- [SELECTED PASSAGE]:
>> BEGIN

However there are limitations with tilting tracks. First of all, the banking has to be designed with a specific speed in mind. A banked up track meant for 125 mph trains is going to cause discomfort to passengers in a local 75 mph train, as when a slower train goes round a banked corner it will make passengers feel like they are falling to a side. Of course you could build dedicated high speed lines, but then you would engineer them without tight curves. This limits the extent to which tracks can be banked up. If the track is banked too much for really fast trains, then if any train comes to a stop on the curve due to a red signal the slant will cause discomfort to passengers. Also arranging for the overhead pantograph to make proper contact with the wire above a banked curve would be difficult.
Clearly trains themselves need to tilt. Then you get the double benefit of tilted track and tilting train, and the train can tilt to exactly suit the speed it is going at.
Carriages have tilting mechanisms. Obviously the bogies cannot tilt because they ride on the track and must follow the path of the track. So the coaches have to tilt on the bogies. The way they do this is simple, the bogie acts a fulcrum in the centre and it is free to tilt on either side. Then pistons control how much the coach tilts. The pistons are controlled by a small computer, which uses a spirit level. The spirit level is used to check the closeness to horizontal, remember, i.e. at right angles to the resultant force acting. Normally this force is gravity, but when going round a corner the resultant is a combination of gravity and centrifugal forces. This means the spirit level indicates it is no longer horizontal, so the computer adjusts the pistons until horizontal is read. Again this will not be horizontal to the ground, but as far as anyone on the train is concerned it will be horizontal, keeping the passengers happy.
In the early days it was tried to use inertial force to let the trains tilt. i.e., they would have no mechanism to make them tilt but the carriages would have a low centre of gravity so centrifugal forces on the carriage would cause them to tilt. This proved unsuccessful.

>> END

- [GIVEN INFORMATION]:

>> BEGIN

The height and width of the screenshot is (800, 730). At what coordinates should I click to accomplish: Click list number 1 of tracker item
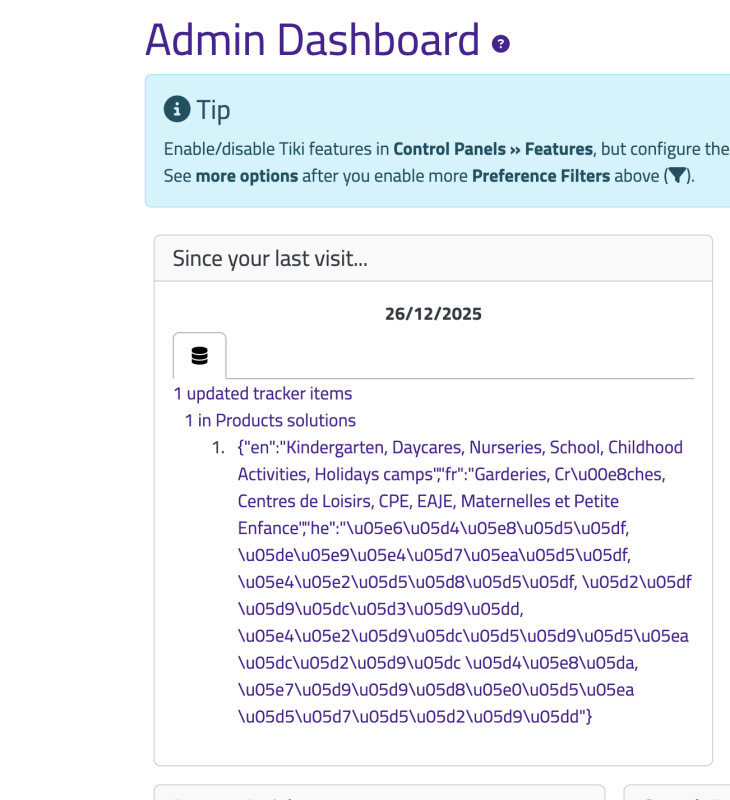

>> END

- [TASK SET]:
1/ Answer these questions about the passage on tilting trains:
(a) What kind of train is given as one that a track banked for 125 mph trains would make uncomfortable?
(b) What controls the pistons that set how much a coach tilts?
(c) How did the early attempts to make trains tilt with inertial force turn out?
2/ Please reproduce the passage on tilting trains word for word, everything from "However there are" down to "would be difficult.".

- [RESULTS]:
1/
(a) A local 75 mph train.
(b) A small computer that uses a spirit level.
(c) They proved unsuccessful.

2/
However there are limitations with tilting tracks. First of all, the banking has to be designed with a specific speed in mind. A banked up track meant for 125 mph trains is going to cause discomfort to passengers in a local 75 mph train, as when a slower train goes round a banked corner it will make passengers feel like they are falling to a side. Of course you could build dedicated high speed lines, but then you would engineer them without tight curves. This limits the extent to which tracks can be banked up. If the track is banked too much for really fast trains, then if any train comes to a stop on the curve due to a red signal the slant will cause discomfort to passengers. Also arranging for the overhead pantograph to make proper contact with the wire above a banked curve would be difficult.